DeepSpeedExamples icon indicating copy to clipboard operation
DeepSpeedExamples copied to clipboard

step3_rlhf_finetuning may needs two tokenizers ?

Open xiangrongzeng opened this issue 2 years ago • 13 comments

In step3 for rlhf finetuning, there is an actor and a critic. The actor and critic may required different tokenizers. For example, the actor is opt-1.3B, while the critic is bloom. However, only one tokenizer in the code. I'm wondering if I understand rlhf wrong or this is indeed a bug here.

xiangrongzeng avatar Apr 13 '23 03:04 xiangrongzeng

Hi @xiangrongzeng, this is a good point. Using models from different model families will require two tokenizer. For this release, we did not add this support since then we need to de-tokenizer the output from actor-generated sentences and then again tokenize it for, in your case, critic model. We will discuss this feature internally.

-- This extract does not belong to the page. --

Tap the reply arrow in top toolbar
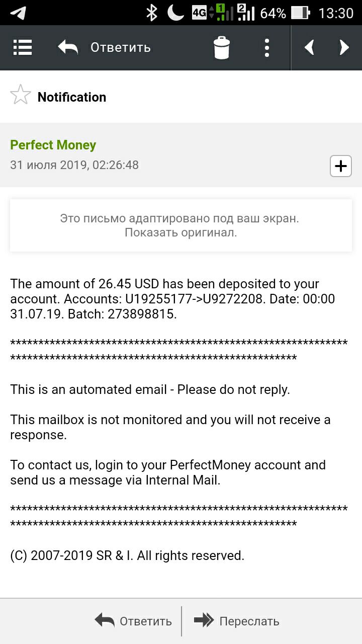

Also, note that we are very welcome users, like you, to create PR and support this case :).

yaozhewei avatar Apr 13 '23 15:04 yaozhewei

It is more general that actor and critic are two completely different models, and it is only a special case that the two models are the same. Hope to realize the tokenizer code that can load two different models, thanks in advance

guijuzhejiang avatar Apr 14 '23 02:04 guijuzhejiang

We will discuss internally about the request. We are welcome users to contribute as well :)

yaozhewei avatar Apr 18 '23 17:04 yaozhewei

@guijuzhejiang The author's suggestion is that both models belong to the same model family, as confirmed in the paper "instructgpt."

JingerAI avatar Apr 19 '23 04:04 JingerAI

@JingerAI Yes, same model family and different parameters model is used in the paper. But theoretically the SFT and RM models can be any model. I don't think it is necessary to use a large language model for the RM model when resources are limited.Especially for training models in other languages, because the choice of pre-trained models is very limited.

guijuzhejiang avatar Apr 20 '23 01:04 guijuzhejiang

Using the same tokenizer for actor and critic in step3 is beneficial. Considering that RM model is easier to train, in step2, I try to use the actor tokenizer during the training of RM model, even if the RM model is from different model family. Therefore, in step3, the actor and critic could come from different model family but sharing the same tokenizer.

In practice, I train an opt-350m RM model with llama tokenizer. It works. But I haven't try step3 yet.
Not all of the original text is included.